Don’t Stress Over the Little Things
My daughter went through a months-long phase of wearing nothing but footed pajamas. There was no way to convince her to put on one of her many adorable outfits. Instead of wasting time bribing, pleading, or threatening her change clothes, I chose to roll with it.
Know what? It didn’t mark the end of civilization! When people looked strangely at us at the grocery store, I would just ignore them because I knew the truth. I was not a lazy mom. I was choosing not to fight this small battle and was saving my time and energy for the important issues such as car seat safety and reasonable bedtimes.
In retrospect, I’m glad I didn’t assert my control over her small show of independence. It was beneficial to her sweet soul.
Embrace your children’s weird ways and their zany antics while they are growing and learning. I now treasure the memory of my daughter’s little body covered neck to toe in smiling puppies. Soon after that, she decided she only wanted to wear dresses without pants or tights, in winter.;)
Your Children’s Successes and Failures Do Not Define You as a Mother
I’ve been the mom who is a frequent visitor to the principal’s office. I’ve been the mom of the so-called problem child, and the mom of a high school drop out. I’ve also been the mom of a Straight-A student, the mom of the teacher’s favorite, and the mom of the child who stands up for what is right when it is required.
What it has taken me years to learn is that my children’s attitudes and behavior are not a reflection of me.
As a mom, it is my duty to model the behavior I want my children to emulate and to teach them right from wrong. However, what they choose to do with the lessons I try to teach them is completely up to them. I can not make them do anything.
They have their own opinions and beliefs, their own hearts and minds. I do not own my children. The best I can do is guide them and ultimately support them in their successes and their failures.
But in our society, we are to quick to blame the parents-especially moms.
When someone is rude to us in a store, do we automatically think, “Wow, she must have had terrible parents.” I doubt it. When something goes wrong concerning a child, however, the parents are usually the first ones blamed.
Let’s rethink this mentality. The child may be having a bad day, or perhaps they are struggling with learning boundaries. Unfortunately, it’s true that some may have terrible examples in their homes or may be making wrong choices in spite of loving parents. We simply do not know.
What we do know is that when we judge others, nothing good comes of it. In fact, some of the people who could use help the most might be intimidated to ask in fear of judgement.,
Stop Judging Yourself
It is always easier to give grace to others than it is to yourself.
What would you say to a friend who was going through a hard time with their child or children?
Chances are you would sympathize or empathize with her. You would try to discover ways to help her feel supported or try to cheer her up. You would never say to her, “Yes, you are failure as a mom.”
Why, then, do we look in the mirror during hard times or even basically good days and think of ourselves as failures? Most moms love their children with every fiber of their being and want what is best for them.
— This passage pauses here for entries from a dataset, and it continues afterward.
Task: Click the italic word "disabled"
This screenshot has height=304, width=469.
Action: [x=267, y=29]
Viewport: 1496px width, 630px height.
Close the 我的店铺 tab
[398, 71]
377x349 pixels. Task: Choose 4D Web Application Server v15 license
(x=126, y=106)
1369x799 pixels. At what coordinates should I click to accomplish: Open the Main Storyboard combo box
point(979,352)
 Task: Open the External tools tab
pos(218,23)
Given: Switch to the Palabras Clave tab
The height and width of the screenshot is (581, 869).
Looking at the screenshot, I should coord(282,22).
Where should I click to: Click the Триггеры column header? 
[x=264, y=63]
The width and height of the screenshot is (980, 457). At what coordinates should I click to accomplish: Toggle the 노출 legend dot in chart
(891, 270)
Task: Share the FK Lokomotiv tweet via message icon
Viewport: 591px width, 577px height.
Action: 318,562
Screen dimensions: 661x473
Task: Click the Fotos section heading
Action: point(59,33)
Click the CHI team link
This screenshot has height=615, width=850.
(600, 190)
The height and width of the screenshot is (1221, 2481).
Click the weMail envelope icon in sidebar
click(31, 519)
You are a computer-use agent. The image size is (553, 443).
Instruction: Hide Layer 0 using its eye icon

But we are going to fail, over and over again. Sometimes we will disappoint our children in small ways. At times, we will really blow it!
Nonetheless, think back to your own childhood and what you remember about your mom. Most likely you remember all the times she was there for you and all of the fun things you experienced together. The memories of lost tempers, and forgotten promises are probably just background noise to the beautiful music of your childhood.
It will be the same way with your children.
Simply show them that they are loved and valued. Give them grace in their successes and their failures. Be sure to extend this same forgiveness to yourself.
Treasure this incredible journey of motherhood.